The preschool’s announcement: “Wednesday is Ethnic Day! Come dressed to show the place you came from.”
“Came from?” Okay, Julianna’s grandparents, father’s side, arrived in New York from China and Vietnam in the 1960s, encouraged by communism’s rise in Asia. Her great-great-grandparents, mother’s side, landed in the city around 1900, from what is now Lithuania, encouraged by the Czar’s pogroms.
Hence, the kid’s got a Chinese side and a Jewish side.
But both her parents “came from” Jersey, and she already used her toddler-size Rutgers football tee for “Sports Day”. Her maternal grandfather (me) and grandmother provide no international flavor, born New Yorkers, with a little more than half our lives in Jersey. Three of her mother’s four grandparents were born in the Big Apple, too. Julianna could dress like the Statue of Liberty, which is in Jersey’s territorial waters. Pickup a Nerf version of the Statue’s pointy headdress at Newark Airport, crumple orange crepe paper on a toilet plunger for the torch. Add sandals and an oversized shmata for a robe, and she can stand astride the mouth of the Hudson, all three feet of her.
It falls to her paternal grandparents to provide the exotic background. Fred, her Yeh Yeh (you’ll pronounce it wrong; I always do) grew up in Canton province (now called Guangdong), which is suburban Hong Kong, in the southern part of China. Ma Ma Betsy was also Cantonese but grew up in Vietnam. The dress Julianna wears above has traditional Chinese embroidery; dragons, birds, and flowers, in lucky-Chinese-color red (for happiness) silk with maybe-luckier-color gold (for wealth) designs. You’ve seen this motif if you’ve ever been to a Chinese restaurant.
I guess there are other outfit choices. A conical bamboo peasant hat with simple pajamas suggests an Asian background. That’s inappropriate, since most of the Asians in my extended family are professionals or businesspeople. And don’t call it a coolie hat, either. These folks never were coolies. Call it a Vietnamese non-la, or use the Chinese term, du-li.
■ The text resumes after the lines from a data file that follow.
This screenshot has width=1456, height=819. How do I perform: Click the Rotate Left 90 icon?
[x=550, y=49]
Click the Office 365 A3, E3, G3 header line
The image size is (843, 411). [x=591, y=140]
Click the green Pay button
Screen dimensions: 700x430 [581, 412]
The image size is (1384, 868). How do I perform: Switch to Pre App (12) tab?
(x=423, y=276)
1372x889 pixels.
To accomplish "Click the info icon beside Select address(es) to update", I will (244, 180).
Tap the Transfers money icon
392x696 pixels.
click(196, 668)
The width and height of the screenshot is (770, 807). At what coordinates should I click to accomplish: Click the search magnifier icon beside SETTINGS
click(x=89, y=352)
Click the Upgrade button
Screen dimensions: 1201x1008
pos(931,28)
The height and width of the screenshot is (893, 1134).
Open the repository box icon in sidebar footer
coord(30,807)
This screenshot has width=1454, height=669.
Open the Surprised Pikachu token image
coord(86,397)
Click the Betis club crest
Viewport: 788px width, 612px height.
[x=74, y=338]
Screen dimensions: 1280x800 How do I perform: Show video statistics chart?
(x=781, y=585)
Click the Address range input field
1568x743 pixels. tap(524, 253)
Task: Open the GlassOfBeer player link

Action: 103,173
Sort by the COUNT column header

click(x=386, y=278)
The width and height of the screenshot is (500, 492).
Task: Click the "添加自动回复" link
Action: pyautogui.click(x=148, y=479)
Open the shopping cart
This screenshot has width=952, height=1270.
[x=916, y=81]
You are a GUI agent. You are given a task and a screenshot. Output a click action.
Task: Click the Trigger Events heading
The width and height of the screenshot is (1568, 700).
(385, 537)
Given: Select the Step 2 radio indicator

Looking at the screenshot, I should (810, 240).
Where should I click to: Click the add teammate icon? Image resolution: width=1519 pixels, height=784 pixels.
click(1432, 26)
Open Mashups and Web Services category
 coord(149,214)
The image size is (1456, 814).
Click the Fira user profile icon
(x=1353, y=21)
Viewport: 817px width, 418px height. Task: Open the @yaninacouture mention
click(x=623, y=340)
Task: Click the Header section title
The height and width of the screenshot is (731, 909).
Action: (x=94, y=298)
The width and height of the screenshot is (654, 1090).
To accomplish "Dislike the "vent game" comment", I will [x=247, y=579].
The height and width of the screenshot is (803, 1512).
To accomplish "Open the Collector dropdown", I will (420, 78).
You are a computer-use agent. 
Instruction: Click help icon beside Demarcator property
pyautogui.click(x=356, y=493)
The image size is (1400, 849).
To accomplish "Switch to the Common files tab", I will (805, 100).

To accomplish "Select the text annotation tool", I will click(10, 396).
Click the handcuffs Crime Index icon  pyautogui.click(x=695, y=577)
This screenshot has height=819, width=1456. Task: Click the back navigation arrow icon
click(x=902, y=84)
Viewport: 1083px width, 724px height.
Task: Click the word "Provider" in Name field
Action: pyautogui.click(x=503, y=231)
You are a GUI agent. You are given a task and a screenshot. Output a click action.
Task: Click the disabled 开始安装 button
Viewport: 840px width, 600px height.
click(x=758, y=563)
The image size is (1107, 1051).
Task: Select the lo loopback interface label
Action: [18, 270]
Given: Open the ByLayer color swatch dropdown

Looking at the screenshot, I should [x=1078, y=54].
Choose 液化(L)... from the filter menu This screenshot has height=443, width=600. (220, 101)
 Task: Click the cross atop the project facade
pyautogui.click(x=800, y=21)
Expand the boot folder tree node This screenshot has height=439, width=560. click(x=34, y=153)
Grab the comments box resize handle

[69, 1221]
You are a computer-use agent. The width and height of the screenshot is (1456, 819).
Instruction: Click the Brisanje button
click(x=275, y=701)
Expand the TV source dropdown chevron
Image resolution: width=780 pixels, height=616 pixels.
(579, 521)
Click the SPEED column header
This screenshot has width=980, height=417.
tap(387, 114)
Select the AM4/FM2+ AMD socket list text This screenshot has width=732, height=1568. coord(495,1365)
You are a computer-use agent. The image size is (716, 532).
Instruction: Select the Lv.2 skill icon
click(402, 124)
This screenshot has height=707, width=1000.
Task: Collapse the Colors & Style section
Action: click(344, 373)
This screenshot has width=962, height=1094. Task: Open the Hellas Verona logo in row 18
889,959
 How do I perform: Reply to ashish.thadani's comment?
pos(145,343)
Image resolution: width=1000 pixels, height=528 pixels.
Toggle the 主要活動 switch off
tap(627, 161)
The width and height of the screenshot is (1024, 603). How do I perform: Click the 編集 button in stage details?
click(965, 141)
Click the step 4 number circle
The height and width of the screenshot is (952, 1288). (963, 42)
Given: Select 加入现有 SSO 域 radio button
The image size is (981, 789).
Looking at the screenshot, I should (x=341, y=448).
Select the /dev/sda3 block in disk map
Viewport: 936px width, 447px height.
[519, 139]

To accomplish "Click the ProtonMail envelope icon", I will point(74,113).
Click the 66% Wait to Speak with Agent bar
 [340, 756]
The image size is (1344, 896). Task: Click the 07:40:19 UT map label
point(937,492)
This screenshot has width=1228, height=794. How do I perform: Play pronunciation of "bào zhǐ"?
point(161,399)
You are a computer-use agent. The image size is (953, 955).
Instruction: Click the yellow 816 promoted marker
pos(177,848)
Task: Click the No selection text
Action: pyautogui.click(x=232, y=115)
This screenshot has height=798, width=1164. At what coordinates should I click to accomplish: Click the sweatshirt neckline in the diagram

My granddaughter dressed like the up-to-date suburban youngster she is, paying tribute to faraway Asia where half of her ancestors “came from”.
The other half, her maternal Jewish great-great-grandparents out of Lithuania, called themselves “Litvaks”. There was antagonism and mistrust between them and the Jews of Poland, ‘“Golitzianers.” For why, ask my grandfather Sol, a Litvak who warned me about the crafty Golitzianers before he died in 1962. I was twelve then and more concerned about winning touch football games against the crafty Irish and Italian kids on Bronx streets.
The blue thing on my Julianna’s head is a yarmulke (YA-mul-kah). It’s a traditional head covering for Jews to wear in the presence of God. Orthodox Jews define that as everywhere and all the time. For men only, though. Orthodox women mustn’t wear one. Reform Jews like me can wear a yarmulke whenever the mood strikes them, no matter where the wearer is on the gender spectrum.
The color coordinators among you might say that the light blue head covering doesn’t coordinate with the red / gold outfit. So what? The gene pools that “come from” different parts of planet Earth have merged well in the beautiful young person pictured here, getting ready to learn about where her preschool chums “came from.”